Ana s'étira en se massant les reins, bailla sans aucune grâce. Le soleil brillait ardemment dans le ciel dépourvu de nuages, le jour s'était levé et, avec lui, Hjalmar s'éveillait.
Devant le couvent, les marchands ambulants s'installaient sur la grande place, hurlaient à tout venant afin d'attirer les clients. Les coches faisaient claquer leurs roues sur les pavés, les chevaux de la milice hennissaient pendant la patrouille, les femmes chantaient au lavoir.
Comme il lui était étrange de revenir à une telle cacophonie, quand elle n'avait connu ces dernières heures que le silence recueilli.
Elle considéra un instant ce spectacle mouvant puis l'objet qu'elle gardait dans sa main. Une simple amulette en tissu rouge, remplie de feuilles d'une plante qu’Ana ne connaissait pas -de la consoude- et qui dégageait une odeur de concombre censée éloigner les esprits malins.
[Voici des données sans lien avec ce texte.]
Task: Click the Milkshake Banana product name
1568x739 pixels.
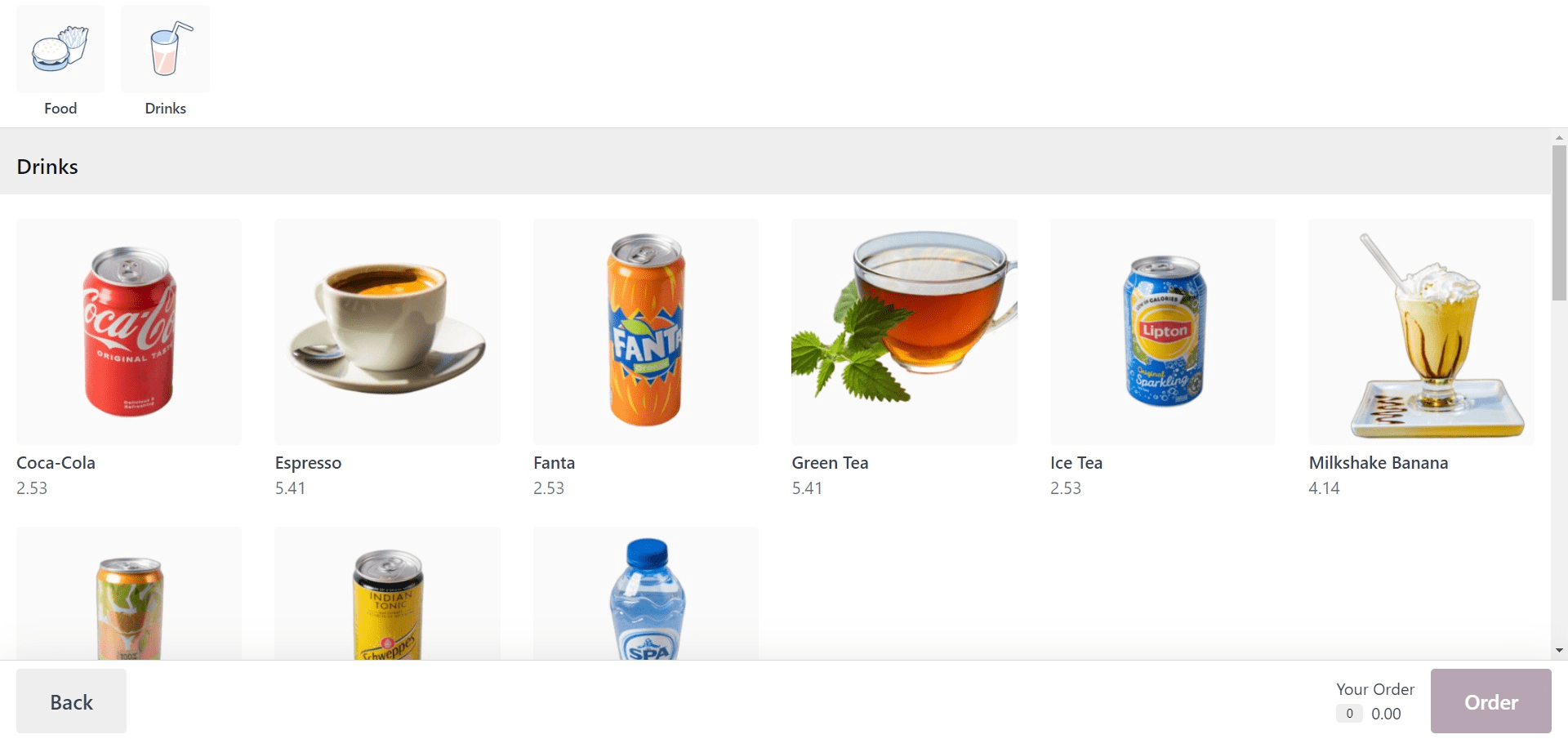Action: coord(1379,463)
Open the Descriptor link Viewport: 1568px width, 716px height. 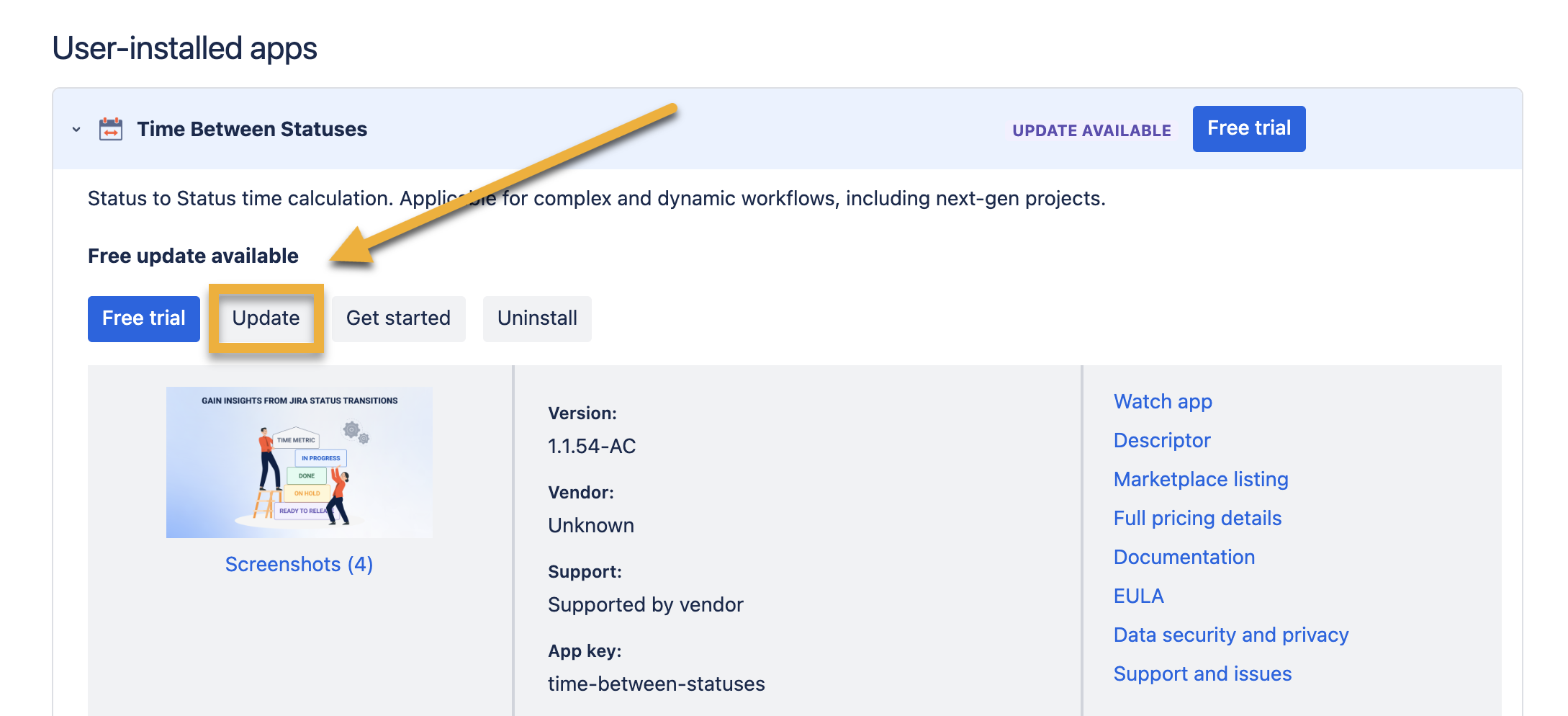point(1161,441)
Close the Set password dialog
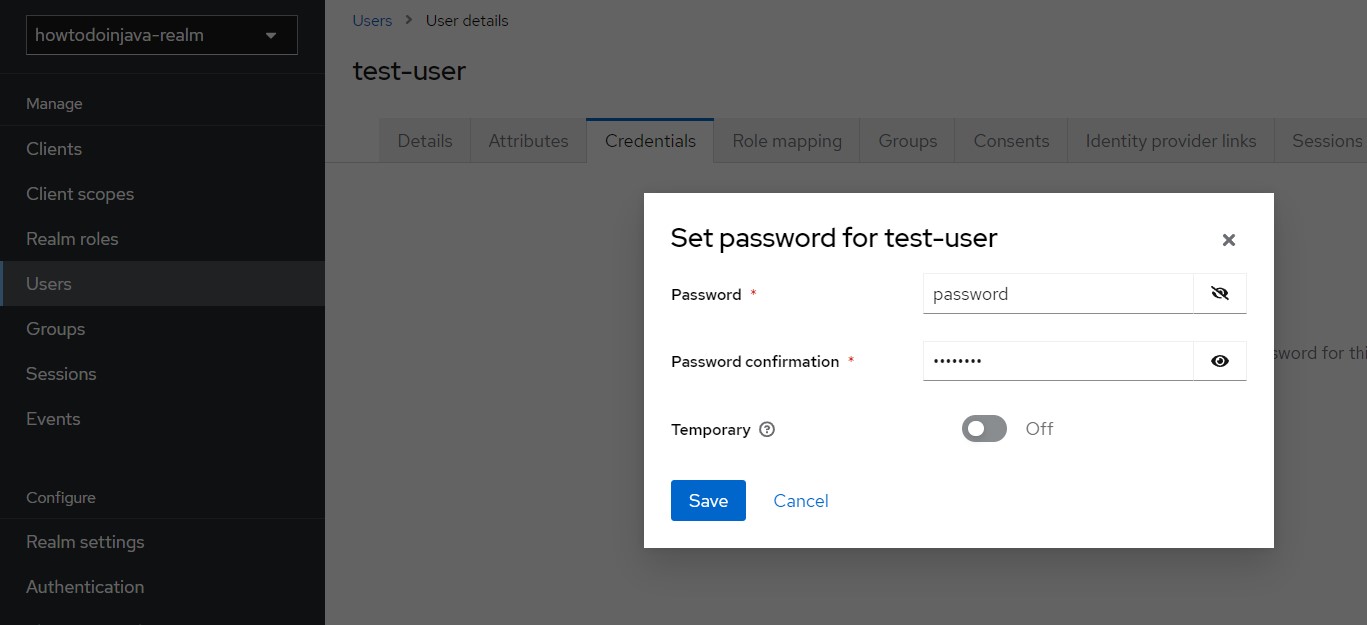 click(1228, 240)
Une croix en nacre avait été glissée sur la corde qui scellait le signe distinctif des postulantes. Avec cela au cou, lui avait-on dit en la lui remettant, elle serait protégée par l’Église, pourrait accéder aux foyers réservés aux clercs et serait exemptée des fouilles de la milice aux portes des grandes villes.
Elle noua l'amulette à son cou, se dirigea vers la porte sud de Hjalmar. Elle devait à présent traverser la contrée centrale de Lathium puis toute celle d'Öbsteergöt. Lunthveit se trouvait au sud-est, excentrée par rapport aux autres capitales administratives.
Le chemin allait être long, pour sûr. Ana le réalisait à présent, après avoir eu l'occasion de consulter des cartes au couvent. Trois cent quatre-vingt mille lieues la séparaient de Lunthveit. Il lui faudrait un mois dans les meilleurs délais pour l'atteindre, cela sans compter des nuits correctes et à une cadence qui ne souffrirait d'aucune pause. Elle espérait que sa bourse lui suffirait à la faire vivre le temps du voyage.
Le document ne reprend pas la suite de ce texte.